### Exercise input
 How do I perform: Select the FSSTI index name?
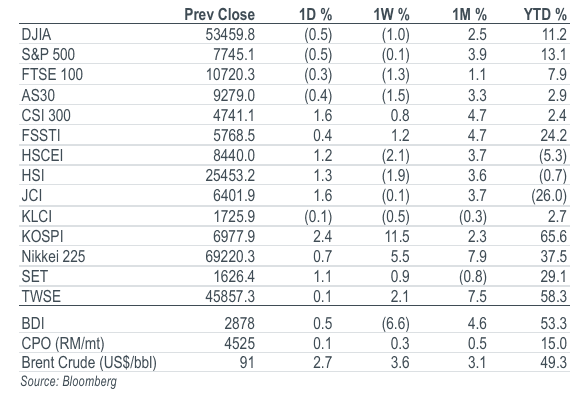[x=41, y=135]
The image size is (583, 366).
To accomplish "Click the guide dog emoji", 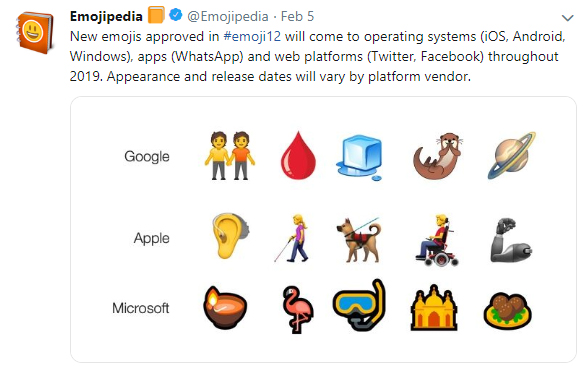I will [359, 240].
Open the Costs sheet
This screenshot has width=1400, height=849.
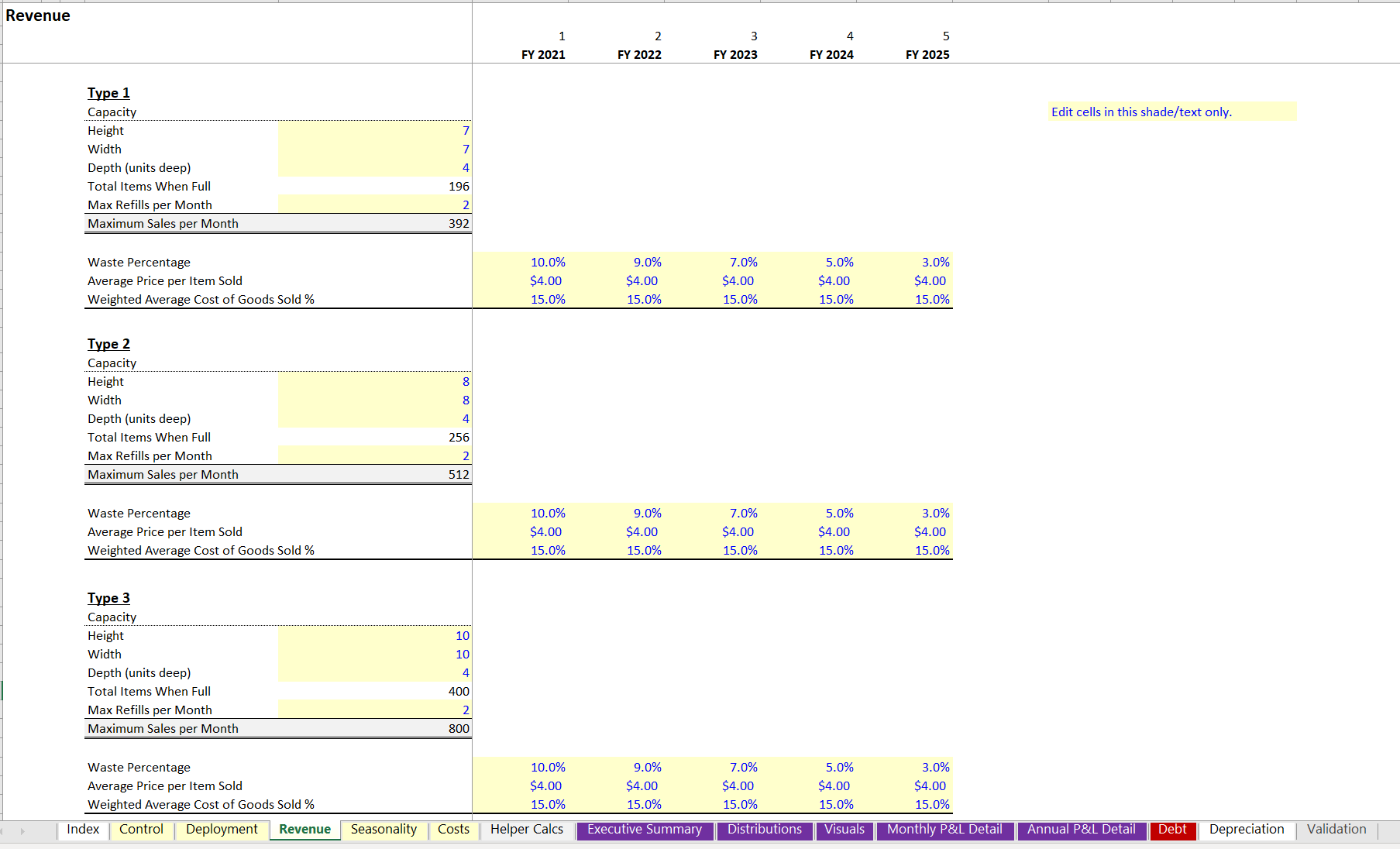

### Task goal
Extract everything from the line containing "Open the Costs sheet" down to the end of the data, copying each line unchanged and leaving out the pictures.

### Response below
Open the Costs sheet
This screenshot has width=1400, height=849.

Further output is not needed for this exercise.